* PROBLEM DETAILS: Out of the records below, copy all lines in which the word "computer" occurs.

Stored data
--

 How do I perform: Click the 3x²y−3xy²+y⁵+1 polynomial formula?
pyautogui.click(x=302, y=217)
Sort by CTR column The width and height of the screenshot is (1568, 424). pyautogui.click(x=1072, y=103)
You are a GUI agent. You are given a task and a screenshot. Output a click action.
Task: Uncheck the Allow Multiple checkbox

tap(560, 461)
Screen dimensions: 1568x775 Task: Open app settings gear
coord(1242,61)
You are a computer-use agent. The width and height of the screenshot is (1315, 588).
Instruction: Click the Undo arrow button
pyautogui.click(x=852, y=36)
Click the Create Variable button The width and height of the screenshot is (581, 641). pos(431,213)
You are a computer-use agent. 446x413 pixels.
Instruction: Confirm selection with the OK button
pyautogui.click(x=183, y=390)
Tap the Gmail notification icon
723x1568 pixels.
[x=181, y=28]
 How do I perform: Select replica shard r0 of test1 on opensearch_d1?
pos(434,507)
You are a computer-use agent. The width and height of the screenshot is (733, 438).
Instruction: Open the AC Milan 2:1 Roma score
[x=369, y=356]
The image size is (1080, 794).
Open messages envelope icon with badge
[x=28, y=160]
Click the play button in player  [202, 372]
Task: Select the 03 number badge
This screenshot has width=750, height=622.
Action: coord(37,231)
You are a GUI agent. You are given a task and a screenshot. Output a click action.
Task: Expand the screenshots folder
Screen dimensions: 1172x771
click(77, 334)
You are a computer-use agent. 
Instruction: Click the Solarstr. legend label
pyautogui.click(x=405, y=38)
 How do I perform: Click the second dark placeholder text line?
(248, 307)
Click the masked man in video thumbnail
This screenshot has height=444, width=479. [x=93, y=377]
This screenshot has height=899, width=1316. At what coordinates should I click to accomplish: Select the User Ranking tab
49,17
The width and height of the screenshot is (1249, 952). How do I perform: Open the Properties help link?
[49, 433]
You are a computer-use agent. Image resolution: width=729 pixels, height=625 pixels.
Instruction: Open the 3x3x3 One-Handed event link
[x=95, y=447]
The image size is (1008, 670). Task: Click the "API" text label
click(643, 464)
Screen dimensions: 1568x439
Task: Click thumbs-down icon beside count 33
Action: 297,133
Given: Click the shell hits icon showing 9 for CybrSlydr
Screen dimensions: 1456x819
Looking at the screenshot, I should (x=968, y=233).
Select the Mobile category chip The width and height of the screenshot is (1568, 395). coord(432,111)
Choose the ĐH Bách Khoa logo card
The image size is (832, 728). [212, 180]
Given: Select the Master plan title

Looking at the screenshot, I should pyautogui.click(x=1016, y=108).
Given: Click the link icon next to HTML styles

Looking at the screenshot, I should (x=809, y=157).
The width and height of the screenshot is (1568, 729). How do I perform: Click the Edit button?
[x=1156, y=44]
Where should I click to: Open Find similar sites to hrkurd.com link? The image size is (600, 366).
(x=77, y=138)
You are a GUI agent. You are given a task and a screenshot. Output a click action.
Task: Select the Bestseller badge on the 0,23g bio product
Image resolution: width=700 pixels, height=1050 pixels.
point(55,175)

--

* RESULT OF THIS TASK:
You are a computer-use agent. The width and height of the screenshot is (1315, 588).
You are a computer-use agent. 446x413 pixels.
You are a computer-use agent. The width and height of the screenshot is (733, 438).
You are a computer-use agent. 
You are a computer-use agent. Image resolution: width=729 pixels, height=625 pixels.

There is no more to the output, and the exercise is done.